What happens when the "honeymoon phase" is over? You start to hear him/her scream or whine or nag all too often. You start to have your texts or Whatsapp messages ignored or not read at all. They used to respond to you so swiftly, now they don't. They stop asking to see you, slow to fix a next date. They mumble some excuse, they yell, "Why are you always whining/complaining." They are no longer fun. You earnestly start to miss your single days when you could be flirty and fun with ZERO drama.

How do we get out of this type of icky relationship situation.
  1. Admit that you are no longer having fun. Have a frank talk and say, we can either get back to having fun or we can go our separate ways. Make this a fun conversation too, not a "We need to talk" type of scenario. This is about reinstating fun after all. Choose a fun activity you guys used to do in the early relationship days.
  2. This next one goes to the men - Yes Men, I said you. Don't just jump in and start seeing someone new. That never looks good on your dating resume. Also, don't use the new person as an excuse to get rid of the old person. Like you're looking for a way out. I address this to the men because I've seen it happen one too often. Initially, I would have said Naija men, but I've seen the brothas from the US do the same. Not A Good Look.
  3. Also, don't find fault in everything he/she does just so you can frustrate the person to break up with you, or get out of your life. That's just juvenile. Don't burn that bridge because you might have to go through it again someday.
  4. Don't do the slow dance into "break up hell" - you know the one where you ignore the person long enough and hope with time they'll get the message. Personally, I never get the message. I always think that person is having a bad day, or week. And then, I internalize and think, is it me? Is their bad day or week linked to me? Then, the millions of thoughts just overwhelm to the extent you start to be a pest. Or as us writers do e.g. me, we write the person long emails explaining why we're not happy or why they are making us upset (like it changes anything). I know, I need help. Just don't do that "let me ignore you long enough or say No to your request long enough so you'll go away." It is mean and cruel and belittles every precious moment both of you once shared. You were both happy once upon a time.

So with all these DONT'S, dear relationship, how ever are we to get out of you?

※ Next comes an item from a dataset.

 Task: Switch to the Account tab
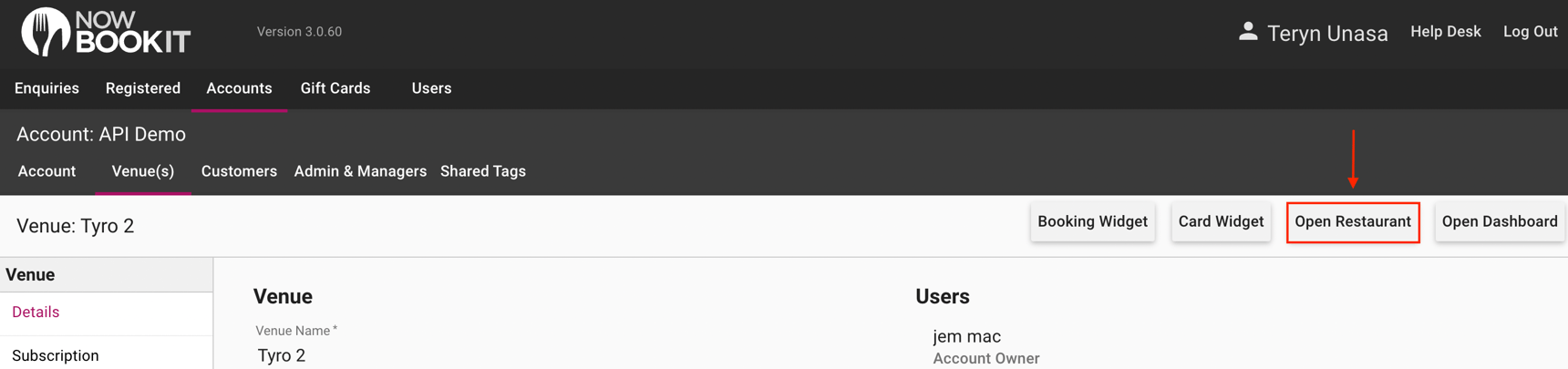(x=46, y=171)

Simple. Just break up. Don't sugarcoat it. Don't avoid the talk. Just do it. And I say Talk. In person. No Whatsapp, No Texts, No Facebook Messenger. Don't hide behind a screen. Talk in person, look the person in the eye and say goodbye. Like adults that did adult things, that respect each other, that cared about each other. Just tell that person in person that things are not working out and it's time you both went your separate ways.

MORE DON'TS 
Don't wish them well. I actually hate that. Goodbyes are goodbyes, wishing them well always sounds like you feel sorry for them and hope they recover from the crushing blow of you leaving their life - very conceited. Also, don't say, "We can still be friends." That's even worse. Sounds like a consolation prize. You didn't win first place so let's give you one of the parting gifts to thank you for playing the game. Just break up. And then change the topic to something you both enjoyed - movies, books, politics, music, for e.g., "So what did you think of the [insert trending topic here]." This helps diffuse the intensity of the conversation just so you don't keep analyzing where things went wrong. There is no point. 

After that, you just make like the song, "Kiss and Say Goodbye."

And if you happen to be on the receiving end of one of these type breakups, do not despair...there are tons of tips on this blog on how you can reclaim that awesome, reasonably drama-free single life and bounce back. But remember, people come into your life for a reason and when that reason is over, God takes them out so you can continue on your journey. Believe something better lies ahead. 

What are the other ways to get out of a relationship and ways NOT to get out a relationship.